### TASK STATEMENT
Set down again exactly the lines of the listing below that fall between the line holding "For every named" and the line holding "Privacy (30, 1434)", inclusive.

### DATA SHOWN
********

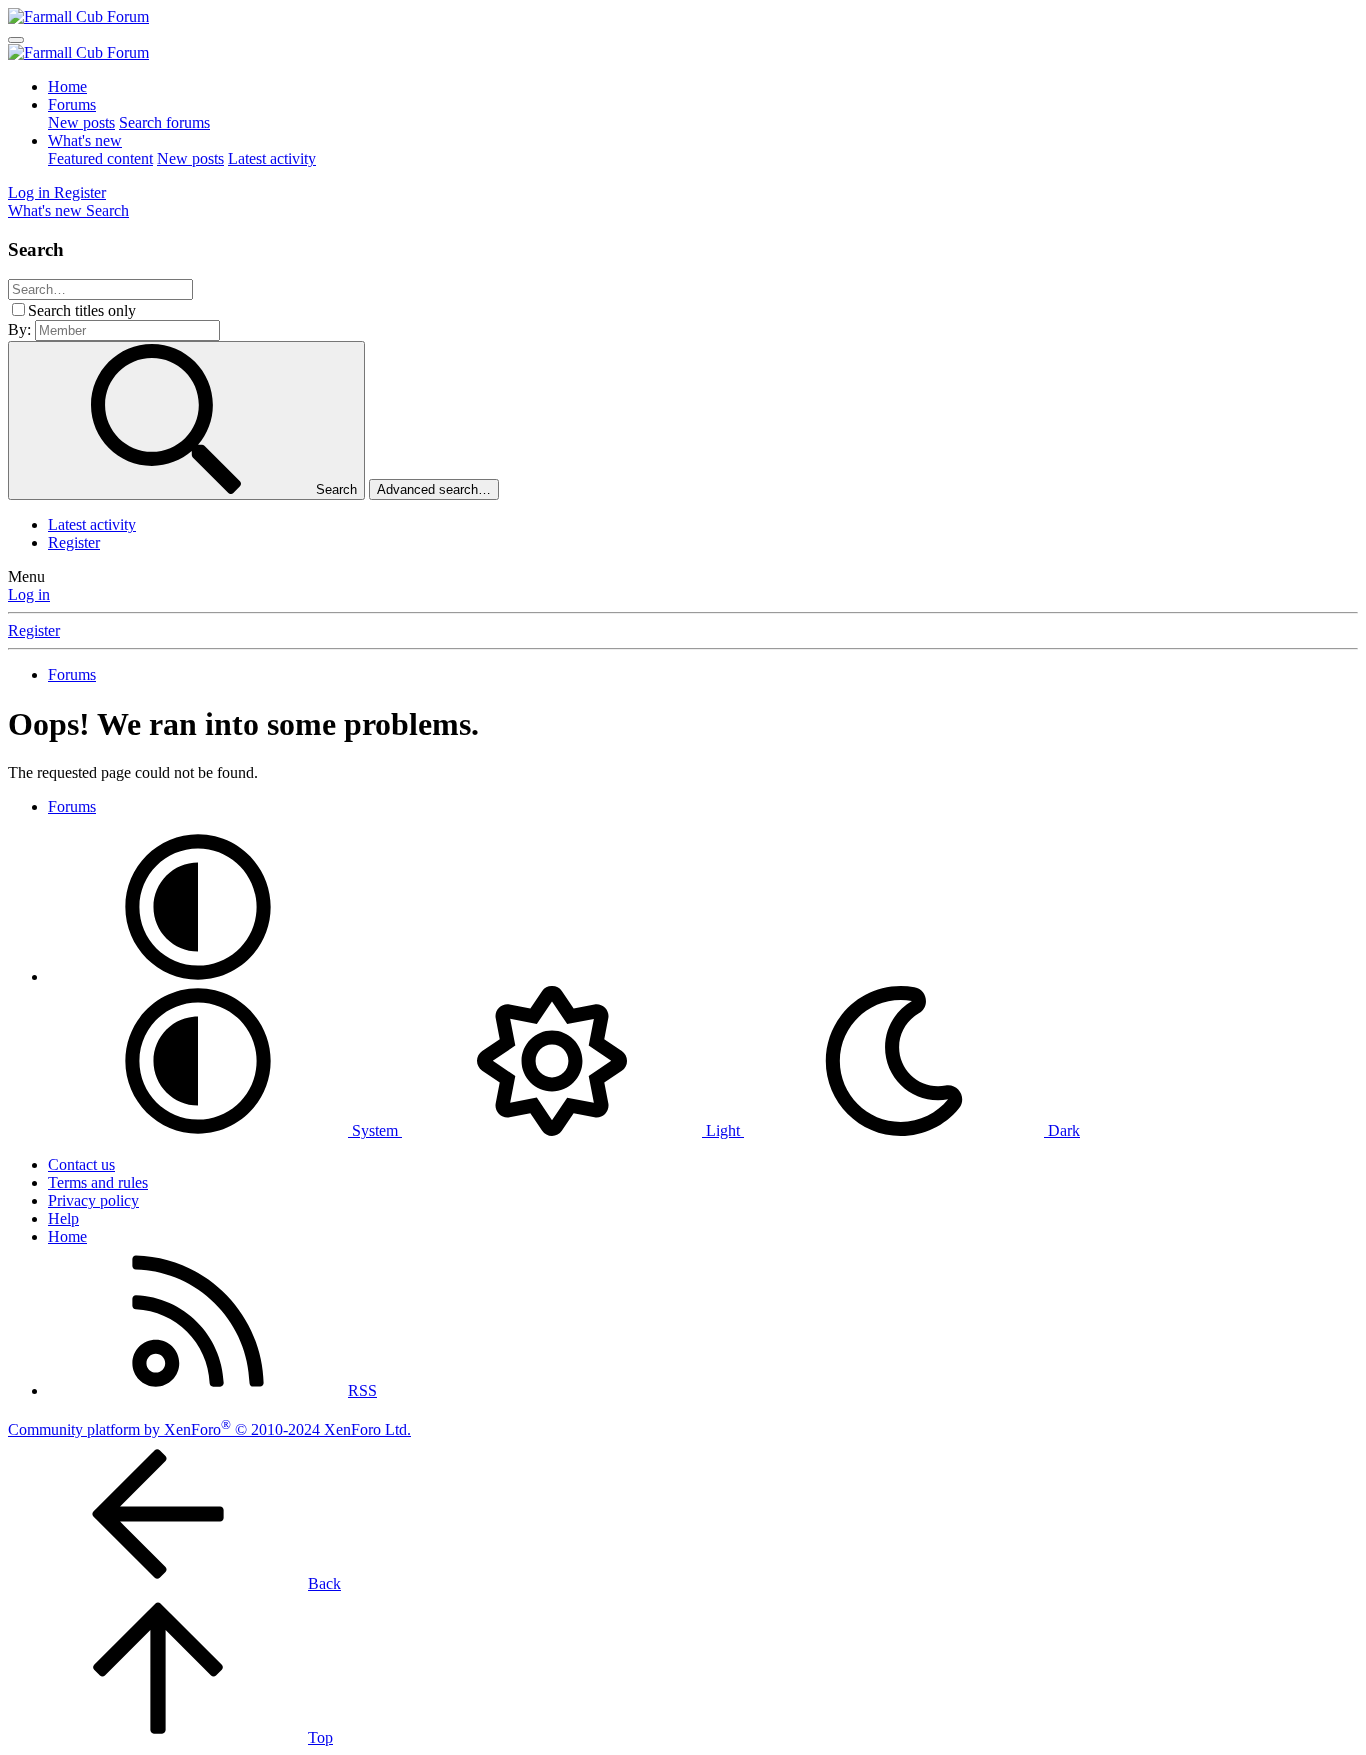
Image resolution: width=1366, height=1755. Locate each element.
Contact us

********

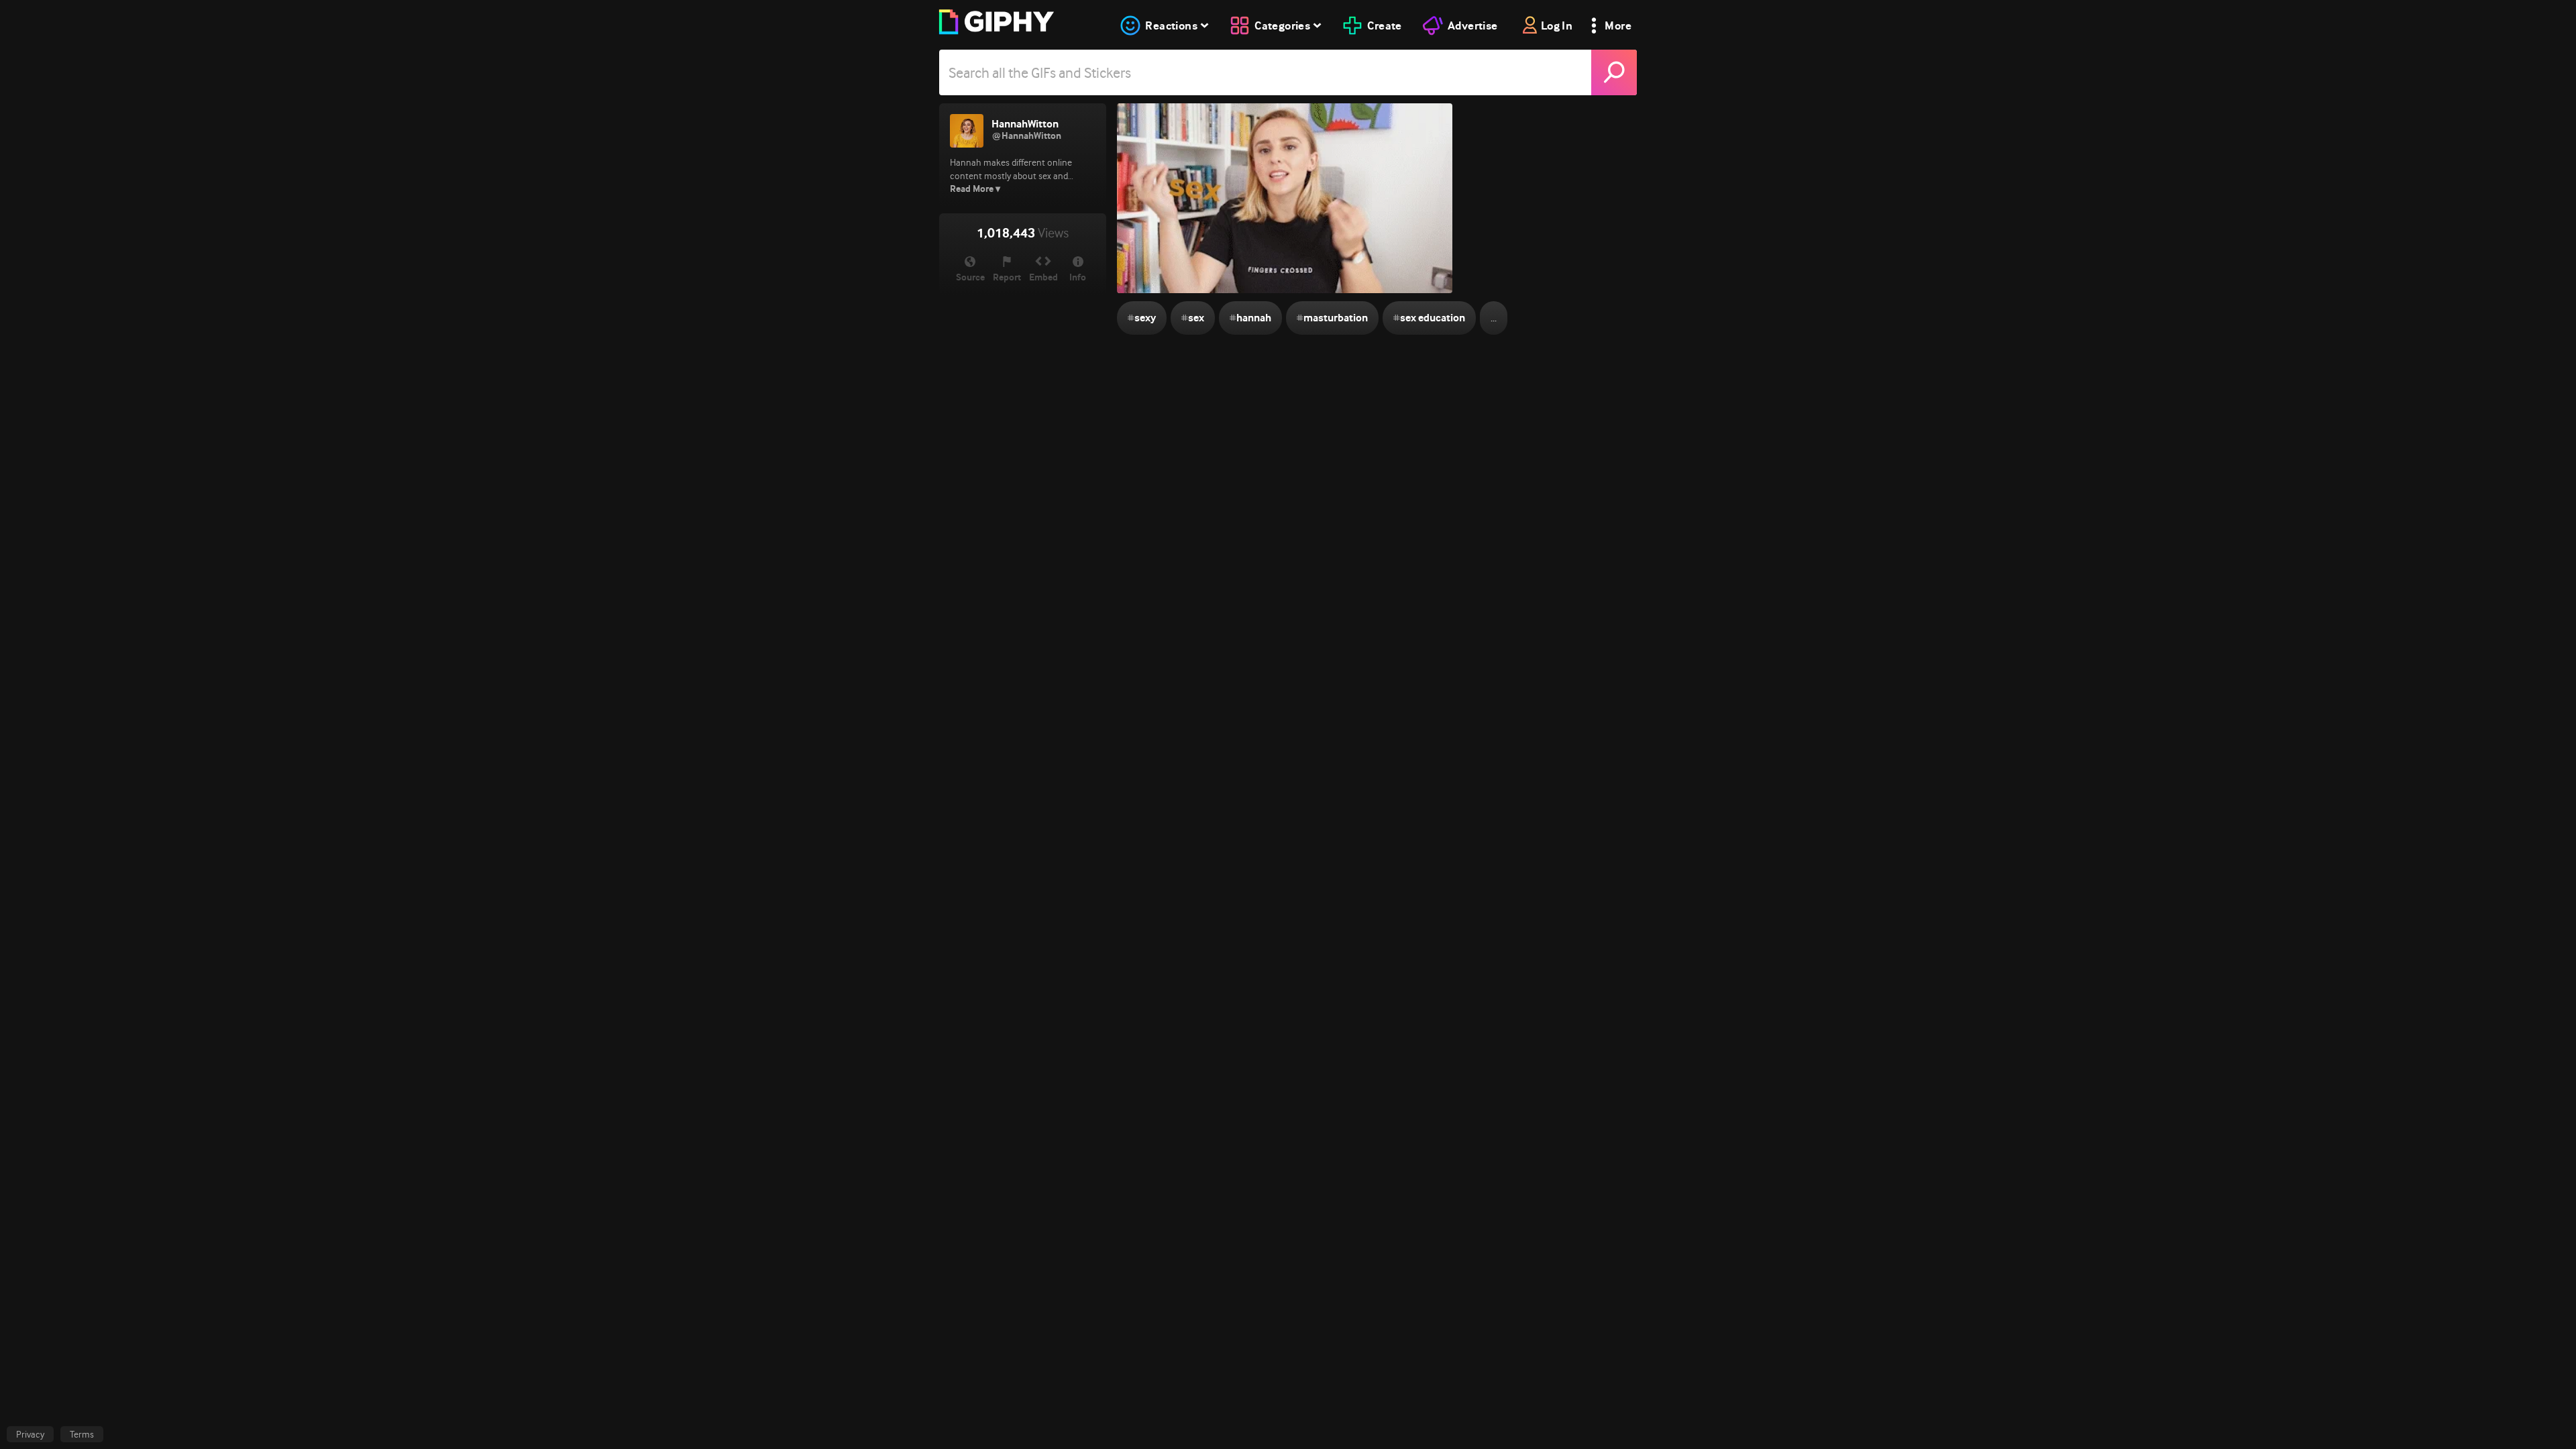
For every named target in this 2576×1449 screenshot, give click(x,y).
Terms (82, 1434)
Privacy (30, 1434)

********

### EXERCISE RESPONSE
For every named target in this 2576×1449 screenshot, give click(x,y).
Terms (82, 1434)
Privacy (30, 1434)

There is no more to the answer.